EXERCISE REQUIREMENTS:
[1] Answer these questions about the assembly comparison guide, one answer per line.
(a) Which program does the guide name as an example of short-read polishing that may change an assembly?
(b) In the list of differing regions, what do the top coordinates indicate?
(c) Which program aligns the long reads to each assembly?
[2] Rewrite the assembly comparison guide from "For each region, the" up to and including "for more details.", putting "location" in place of "position".
[3] Summarize the assembly comparison guide in two sentences.

___ EXTRACT ___

Ryan Wick edited this page Sep 18, 2022 · 4 revisions

You may encounter situations where you have two alternative versions of an assembly and you're not sure which is better. In particular, this can happen with short-read polishing, e.g. FMLRC2 made some changes to your assembly and you don't know if they fixed or introduced errors. In these cases, I like to look at both options using IGV to subjectively decide which version I prefer. This page will describe how to do that.

To make these instructions flexible, I'll store the filenames in Bash variables. Change these to suit your situation:

assembly_1=trycycler_medaka_polypolish.fasta
assembly_2=trycycler_medaka_polypolish_fmlrc2.fasta
illumina_1=reads_qc/illumina_1.fastq.gz
illumina_2=reads_qc/illumina_2.fastq.gz
ont=reads_qc/ont.fastq

Step 1: find differences

This command will produce a human readable list of regions that differ:

compare_assemblies.py "$assembly_1" "$assembly_2"

For each region, the top coordinates indicate the position in your first assembly and the bottom coordinates indicate the position in your second assembly. See the Comparing assemblies page for more details.

Step 2: align short and long reads

First we can copy the assemblies into separate files (makes clean-up easier):

cp "$assembly_1" before.fasta
cp "$assembly_2" after.fasta

Then align short reads to each:

bwa index before.fasta
bwa index after.fasta
bwa mem -t 16 before.fasta "$illumina_1" "$illumina_2" | samtools sort > before_short.bam
bwa mem -t 16 after.fasta "$illumina_1" "$illumina_2" | samtools sort > after_short.bam
samtools index before_short.bam
samtools index after_short.bam
rm *.amb *.ann *.bwt *.pac *.sa

And align long reads to each:

minimap2 -a -x map-ont -t 16 before.fasta "$ont" | samtools sort > before_long.bam
minimap2 -a -x map-ont -t 16 after.fasta "$ont" | samtools sort > after_long.bam
samtools index before_long.bam
samtools index after_long.bam

Step 3: load in IGV

For this step, I prefer to run two simultaneous instances of IGV: one for the first assembly and another for the second.

___ GIVEN DATA ___

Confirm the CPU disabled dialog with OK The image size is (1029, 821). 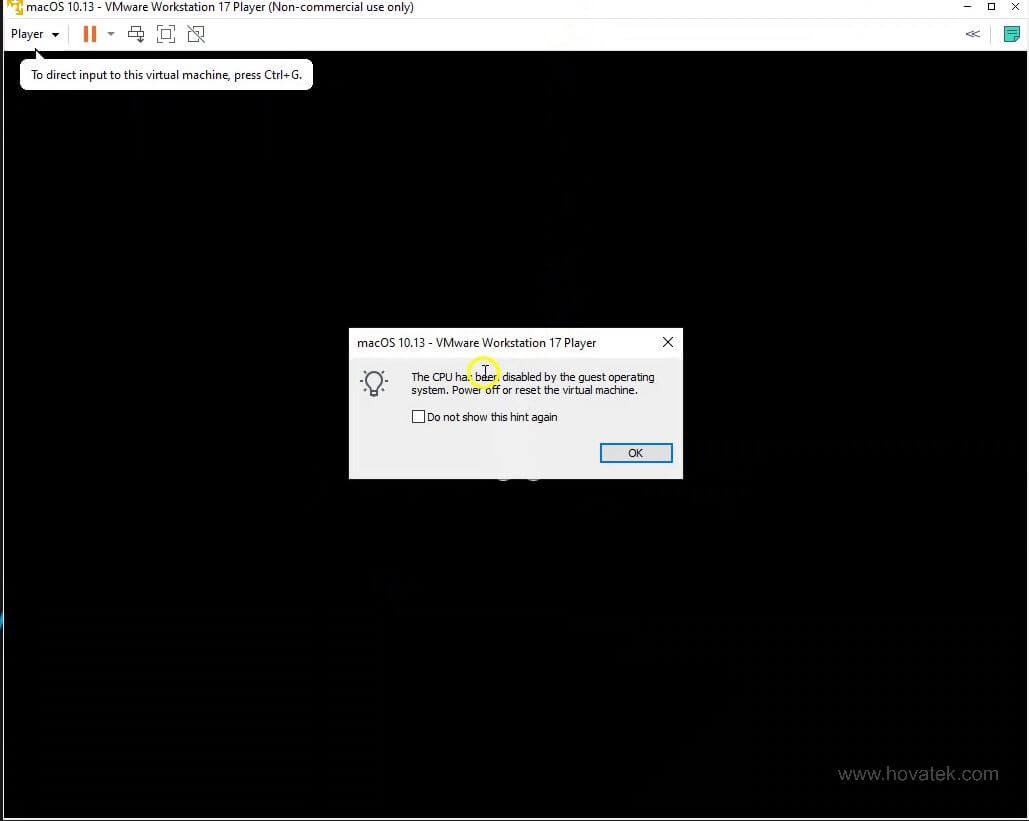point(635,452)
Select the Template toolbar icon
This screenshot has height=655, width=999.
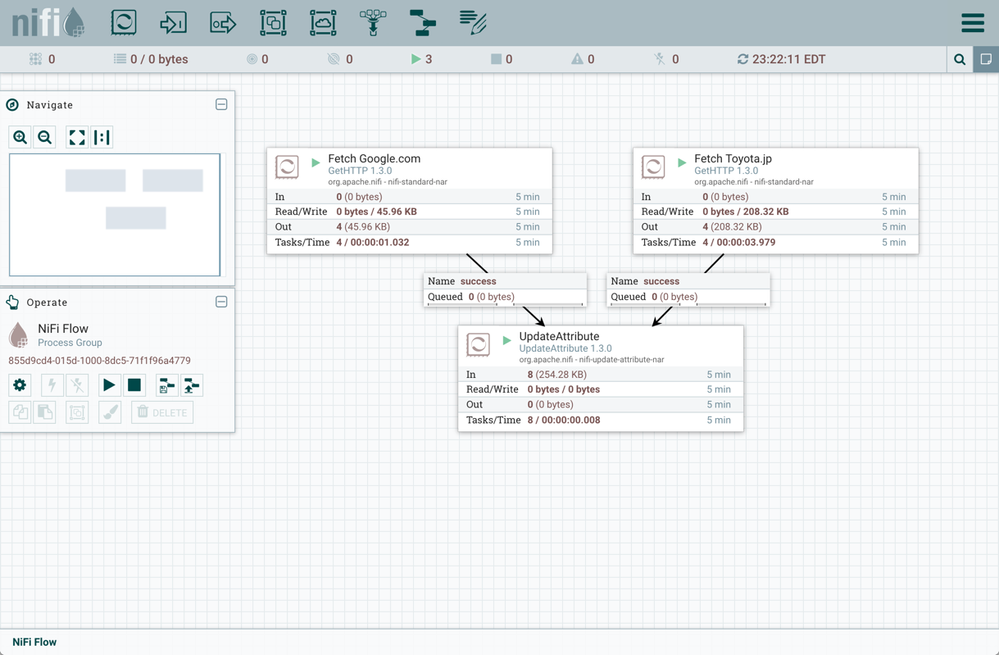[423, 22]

___
___ GIVEN DATA ___

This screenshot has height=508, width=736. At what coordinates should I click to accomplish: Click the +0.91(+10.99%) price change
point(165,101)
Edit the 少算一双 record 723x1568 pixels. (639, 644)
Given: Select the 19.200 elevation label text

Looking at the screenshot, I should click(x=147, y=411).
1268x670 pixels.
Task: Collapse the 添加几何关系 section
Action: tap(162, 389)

___
___ GIVEN DATA ___

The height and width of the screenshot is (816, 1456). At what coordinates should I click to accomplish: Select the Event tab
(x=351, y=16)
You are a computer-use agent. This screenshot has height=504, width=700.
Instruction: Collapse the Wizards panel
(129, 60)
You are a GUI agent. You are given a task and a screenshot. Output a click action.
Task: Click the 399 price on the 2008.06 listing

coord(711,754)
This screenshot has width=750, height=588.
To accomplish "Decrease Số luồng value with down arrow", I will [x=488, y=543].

___

EXERCISE ANSWERS:
[1]
(a) FMLRC2
(b) The position in your first assembly
(c) minimap2

[2]
For each region, the top coordinates indicate the location in your first assembly and the bottom coordinates indicate the location in your second assembly. See the Comparing assemblies page for more details.

[3] The guide explains how to use IGV to decide between two alternative versions of an assembly, such as before and after a short-read polishing step. It finds the differing regions with compare_assemblies.py, aligns short reads with bwa and long reads with minimap2 to copies of each assembly, and loads the results into IGV, running two simultaneous instances, one per assembly.